> **TEKS SUMBER**:
▶

Sunday, April 23, 2006

"Mau Pipisin Bunda!"



"Aik mau pipisin Bunda!" kata Aik sambil betul-betul membuka celana dan mengeluarkan
kemaluannya di depanku. Aku terhenyak. "Aik!" Sentakku. Ya Allah,
kenapa anakku sangat tidak sopan begini. Apakah aku telah gagal menjadi
seorang ibu yang baik? Sesak merayapi dadaku. Dan api mulai menyala di
hatiku. Mendadak kisah Malin kundang pun berkelebat dalam kepalaku.
Panas api itu semakin membakar rasanya. Kucoba untuk menahan diri. Tak
kukeluarkan sepatah kata pun. Aku tak ingin menodai keberhasilanku. Aku
sudah cukup sukses menghadapi Lala. Setelah kesadaran baru dari mbak
Neno, seingatku aku tak pernah lagi memarahi Lala. Haruskah kini aku
mendapatkan 'mangsa' baru?



Tidak! Please tolong aku Tuhan! Apakah kini aku harus menjadikan
puasaku sebagai kambing hitam? Aku sedang membayar hutang puasaku.
Orang yang sedang berpuasa memang lebih gampang terpancing emosi, wajar
kan. Tapi, bukankah menahan diri memang ujian buat orang yang sedang
berpuasa. " Huaaa...karena Bunda nggak mau cari peluitnya Aik, Aik mau
pipisin Bunda! hu..hu..hu," sambung Aik lagi.



Ggrh! Aku tak tahan. "Aik! Denger ya, Bunda marah
sekali sama Aik! Itu nggak sopan, tau nggak Aik! Aik sayang sama Bunda?
Kenapa Aik mau pipisin Bunda? Anak Bunda, anak yang sopan dan tahu
aturan. Anak Bunda bukan seperti Malin kundang, ngerti nggak Aik!"



Oh, batal! Puasaku batal! Ya Allah...ya Allah...ajari aku ya Allah,
mampukan aku! Kenapa aku tak juga mampu? Aku lelah, sangat lelah. Dan
putraku berulah. Sedari siang tadi dia rewel dan rewel saja. Tak
bolehkah aku marah Tuhan? Sedikit saja. Aku sudah berusaha untuk
menekan suaraku serendah mungkin tadi. Boleh ya Tuhan?



Uh, pertanyaan konyol! Aku tahu aku sedang mencari-cari pembenaran
dari kesalahanku. Tapi sudahlah, tak apa marah sedikit. Proses, semua
butuh proses! "Hargai keberhasilan walaupun sedikit," kuingat-ingat
pesan suamiku. Yang penting sekarang cari solusinya. Malik harus
belajar sesuatu dari kejadian ini.

◀

> **TUGAS LATIHAN**:
[1] Ganti "sukses" dengan "berhasil" pada bagian kisah tentang Aik yang dimulai dengan "Panas api itu" dan berlanjut hingga "mendapatkan 'mangsa' baru?", lalu tulis ulang bagian tersebut.
[2] Tentukan apakah setiap pernyataan berikut sesuai dengan kisah tentang Aik. Jawab ya atau tidak, lalu kutip kata-kata dalam kisah itu yang menjadi dasar jawaban Anda.
(a) Menurut Aik, Bunda tidak mau mencari peluitnya.
(b) Pencerita sedang membayar utang puasa.
(c) Setelah mendapat kesadaran baru dari mbak Neno, pencerita masih sering memarahi Lala.
[3] Teruskan kisah tentang Aik, dimulai tepat setelah kalimat terakhirnya.
Data di bawah ini tidak diperlukan.

> **CUPLIKAN DATA**:
▶

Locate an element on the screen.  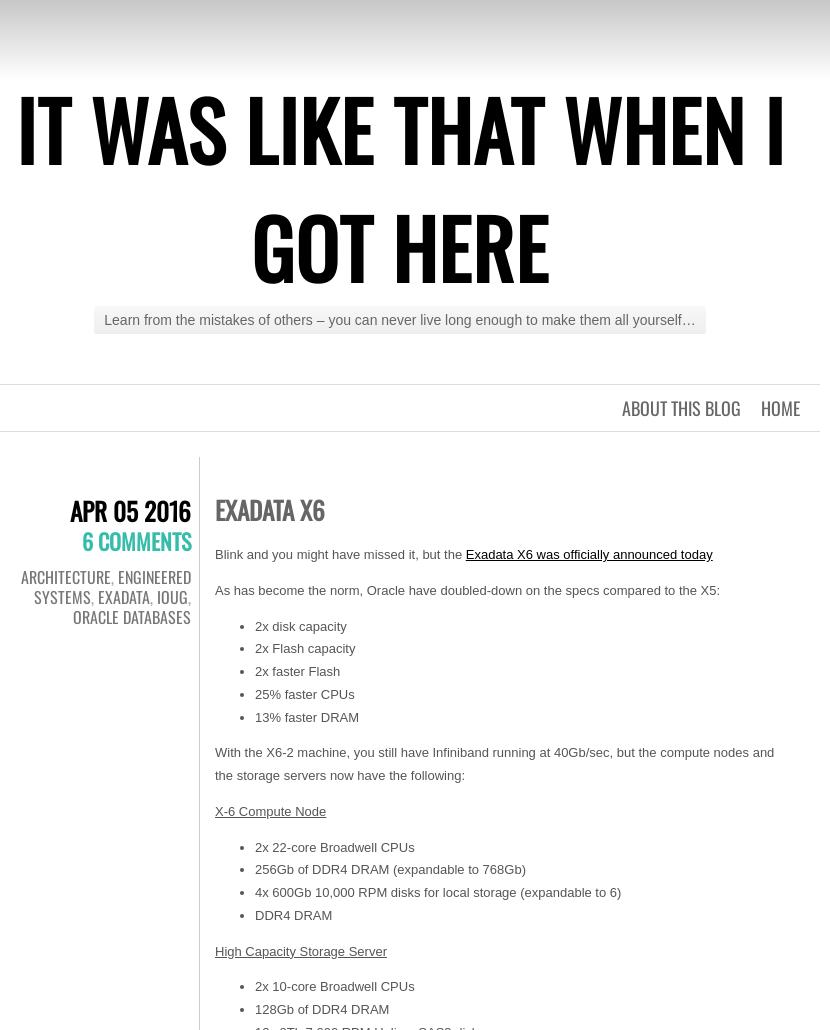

◀

> **JAWABAN TIAP TUGAS**:
[1]
Panas api itu semakin membakar rasanya. Kucoba untuk menahan diri. Tak
kukeluarkan sepatah kata pun. Aku tak ingin menodai keberhasilanku. Aku
sudah cukup berhasil menghadapi Lala. Setelah kesadaran baru dari mbak
Neno, seingatku aku tak pernah lagi memarahi Lala. Haruskah kini aku
mendapatkan 'mangsa' baru?

[2]
(a) Ya: "karena Bunda nggak mau cari peluitnya Aik"
(b) Ya: "Aku sedang membayar hutang puasaku."
(c) Tidak: "seingatku aku tak pernah lagi memarahi Lala"

[3]
Malik yang sedari tadi mengganduli kakiku, mendadak berlari ke kamar
mandi. Cuuurr...keluarlah air mancur dari kemaluannya. Oh, rupanya ide
untuk pipisin bunda itu muncul karena dia memang ingin pipis.
Hmm...berarti ini memang kecelakaan. Malik tidak bermaksud untuk kurang
ajar tentunya. Kenapa aku berpikir terlalu jauh? Menghubungkannya
dengan cerita Malin kundang. Ah, kejauhan! Malik hanya seorang anak
lelaki berumur 4 tahun yang belum lewat masa 'terrible two' nya.
Apalagi sore hari begini memang waktunya Aik mengantuk dan lapar. Uh,
jadi malu. Begini lah kalau orangtua tidak mau masuk ke dunia anak, tak
mau menyelami perasaan anak-anak, jaka sembung jadinya. Tapi
bagaimanapun aku harus mengajarinya sopan santun. Aik harus tahu
kesalahan apa yang telah dibuatnya.



"Aik,Bunda masih marah sama Aik. Aik juga marah sama Bunda. Kita
hilangin marah kita dulu ya, habis itu baru kita bicara." Aku mencoba
merubah suasana. "Hu..hu..hu... tapi Aik mau ngomong apa-apa. Aik mau
Bunda cari peluitnya Aik hu hu hu," Aik masih tak berhenti menangis.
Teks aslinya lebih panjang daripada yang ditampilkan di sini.